### [What is being asked]
Output every line below without omitting or altering anything.

[Source data]
---
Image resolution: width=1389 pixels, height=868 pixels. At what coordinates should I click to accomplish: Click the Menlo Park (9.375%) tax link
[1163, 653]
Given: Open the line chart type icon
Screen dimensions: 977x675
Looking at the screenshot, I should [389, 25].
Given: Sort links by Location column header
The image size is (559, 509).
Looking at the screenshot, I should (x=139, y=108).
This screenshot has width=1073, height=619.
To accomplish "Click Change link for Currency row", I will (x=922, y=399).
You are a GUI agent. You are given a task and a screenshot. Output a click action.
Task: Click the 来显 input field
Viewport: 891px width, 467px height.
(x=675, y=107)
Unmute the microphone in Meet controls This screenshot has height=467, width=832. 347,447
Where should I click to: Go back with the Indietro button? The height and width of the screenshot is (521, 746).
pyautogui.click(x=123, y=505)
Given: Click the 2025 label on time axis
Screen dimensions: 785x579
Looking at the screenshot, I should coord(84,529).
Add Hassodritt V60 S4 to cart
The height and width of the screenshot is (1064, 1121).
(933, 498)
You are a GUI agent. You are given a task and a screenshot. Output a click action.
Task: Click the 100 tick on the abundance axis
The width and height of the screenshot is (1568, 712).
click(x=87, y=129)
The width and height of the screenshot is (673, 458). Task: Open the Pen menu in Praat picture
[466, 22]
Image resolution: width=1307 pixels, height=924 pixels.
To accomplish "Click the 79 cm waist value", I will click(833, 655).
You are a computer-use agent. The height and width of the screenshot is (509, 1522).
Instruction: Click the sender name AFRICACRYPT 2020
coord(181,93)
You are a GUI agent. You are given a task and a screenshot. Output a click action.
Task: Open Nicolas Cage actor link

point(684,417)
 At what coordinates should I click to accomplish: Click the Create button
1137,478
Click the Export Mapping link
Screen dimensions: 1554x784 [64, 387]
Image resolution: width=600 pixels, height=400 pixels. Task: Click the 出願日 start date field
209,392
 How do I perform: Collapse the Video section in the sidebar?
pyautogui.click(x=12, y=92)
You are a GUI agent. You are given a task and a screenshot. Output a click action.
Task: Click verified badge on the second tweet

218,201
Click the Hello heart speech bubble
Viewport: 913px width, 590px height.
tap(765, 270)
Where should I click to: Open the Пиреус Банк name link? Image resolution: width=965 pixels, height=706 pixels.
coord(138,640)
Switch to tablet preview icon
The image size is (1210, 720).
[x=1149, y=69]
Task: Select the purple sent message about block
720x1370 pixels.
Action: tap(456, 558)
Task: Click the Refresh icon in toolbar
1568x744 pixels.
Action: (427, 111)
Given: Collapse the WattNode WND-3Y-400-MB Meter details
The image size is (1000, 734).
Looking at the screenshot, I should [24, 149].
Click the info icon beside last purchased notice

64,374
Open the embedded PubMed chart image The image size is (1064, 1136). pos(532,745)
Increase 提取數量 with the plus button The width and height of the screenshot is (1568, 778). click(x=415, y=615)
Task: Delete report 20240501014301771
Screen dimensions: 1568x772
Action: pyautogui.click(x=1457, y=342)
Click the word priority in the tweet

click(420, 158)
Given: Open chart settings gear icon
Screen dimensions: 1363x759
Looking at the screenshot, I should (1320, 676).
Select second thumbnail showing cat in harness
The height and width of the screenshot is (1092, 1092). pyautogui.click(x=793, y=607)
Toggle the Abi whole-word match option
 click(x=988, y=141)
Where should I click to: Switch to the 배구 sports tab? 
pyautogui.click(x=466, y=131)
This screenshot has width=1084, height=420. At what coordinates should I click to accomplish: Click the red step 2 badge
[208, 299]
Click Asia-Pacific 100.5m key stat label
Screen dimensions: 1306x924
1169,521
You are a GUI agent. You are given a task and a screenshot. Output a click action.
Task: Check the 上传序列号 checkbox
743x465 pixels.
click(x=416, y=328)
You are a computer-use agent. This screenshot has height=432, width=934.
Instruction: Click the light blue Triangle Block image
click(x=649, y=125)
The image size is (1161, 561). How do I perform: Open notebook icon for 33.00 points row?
---
### [Solution]
Image resolution: width=1389 pixels, height=868 pixels. At what coordinates should I click to accomplish: Click the Menlo Park (9.375%) tax link
[1163, 653]
Given: Open the line chart type icon
Screen dimensions: 977x675
Looking at the screenshot, I should [389, 25].
Given: Sort links by Location column header
The image size is (559, 509).
Looking at the screenshot, I should (x=139, y=108).
This screenshot has width=1073, height=619.
To accomplish "Click Change link for Currency row", I will (x=922, y=399).
You are a GUI agent. You are given a task and a screenshot. Output a click action.
Task: Click the 来显 input field
Viewport: 891px width, 467px height.
(x=675, y=107)
Unmute the microphone in Meet controls This screenshot has height=467, width=832. 347,447
Where should I click to: Go back with the Indietro button? The height and width of the screenshot is (521, 746).
pyautogui.click(x=123, y=505)
Given: Click the 2025 label on time axis
Screen dimensions: 785x579
Looking at the screenshot, I should coord(84,529).
Add Hassodritt V60 S4 to cart
The height and width of the screenshot is (1064, 1121).
(933, 498)
You are a GUI agent. You are given a task and a screenshot. Output a click action.
Task: Click the 100 tick on the abundance axis
The width and height of the screenshot is (1568, 712).
click(x=87, y=129)
The width and height of the screenshot is (673, 458). Task: Open the Pen menu in Praat picture
[466, 22]
Image resolution: width=1307 pixels, height=924 pixels.
To accomplish "Click the 79 cm waist value", I will click(833, 655).
You are a computer-use agent. The height and width of the screenshot is (509, 1522).
Instruction: Click the sender name AFRICACRYPT 2020
coord(181,93)
You are a GUI agent. You are given a task and a screenshot. Output a click action.
Task: Open Nicolas Cage actor link

point(684,417)
 At what coordinates should I click to accomplish: Click the Create button
1137,478
Click the Export Mapping link
Screen dimensions: 1554x784 [64, 387]
Image resolution: width=600 pixels, height=400 pixels. Task: Click the 出願日 start date field
209,392
 How do I perform: Collapse the Video section in the sidebar?
pyautogui.click(x=12, y=92)
You are a GUI agent. You are given a task and a screenshot. Output a click action.
Task: Click verified badge on the second tweet

218,201
Click the Hello heart speech bubble
Viewport: 913px width, 590px height.
tap(765, 270)
Where should I click to: Open the Пиреус Банк name link? Image resolution: width=965 pixels, height=706 pixels.
coord(138,640)
Switch to tablet preview icon
The image size is (1210, 720).
[x=1149, y=69]
Task: Select the purple sent message about block
720x1370 pixels.
Action: tap(456, 558)
Task: Click the Refresh icon in toolbar
1568x744 pixels.
Action: (427, 111)
Given: Collapse the WattNode WND-3Y-400-MB Meter details
The image size is (1000, 734).
Looking at the screenshot, I should [24, 149].
Click the info icon beside last purchased notice

64,374
Open the embedded PubMed chart image The image size is (1064, 1136). pos(532,745)
Increase 提取數量 with the plus button The width and height of the screenshot is (1568, 778). click(x=415, y=615)
Task: Delete report 20240501014301771
Screen dimensions: 1568x772
Action: pyautogui.click(x=1457, y=342)
Click the word priority in the tweet

click(420, 158)
Given: Open chart settings gear icon
Screen dimensions: 1363x759
Looking at the screenshot, I should (1320, 676).
Select second thumbnail showing cat in harness
The height and width of the screenshot is (1092, 1092). pyautogui.click(x=793, y=607)
Toggle the Abi whole-word match option
 click(x=988, y=141)
Where should I click to: Switch to the 배구 sports tab? 
pyautogui.click(x=466, y=131)
This screenshot has width=1084, height=420. At what coordinates should I click to accomplish: Click the red step 2 badge
[208, 299]
Click Asia-Pacific 100.5m key stat label
Screen dimensions: 1306x924
1169,521
You are a GUI agent. You are given a task and a screenshot. Output a click action.
Task: Check the 上传序列号 checkbox
743x465 pixels.
click(x=416, y=328)
You are a computer-use agent. This screenshot has height=432, width=934.
Instruction: Click the light blue Triangle Block image
click(x=649, y=125)
The image size is (1161, 561). How do I perform: Open notebook icon for 33.00 points row?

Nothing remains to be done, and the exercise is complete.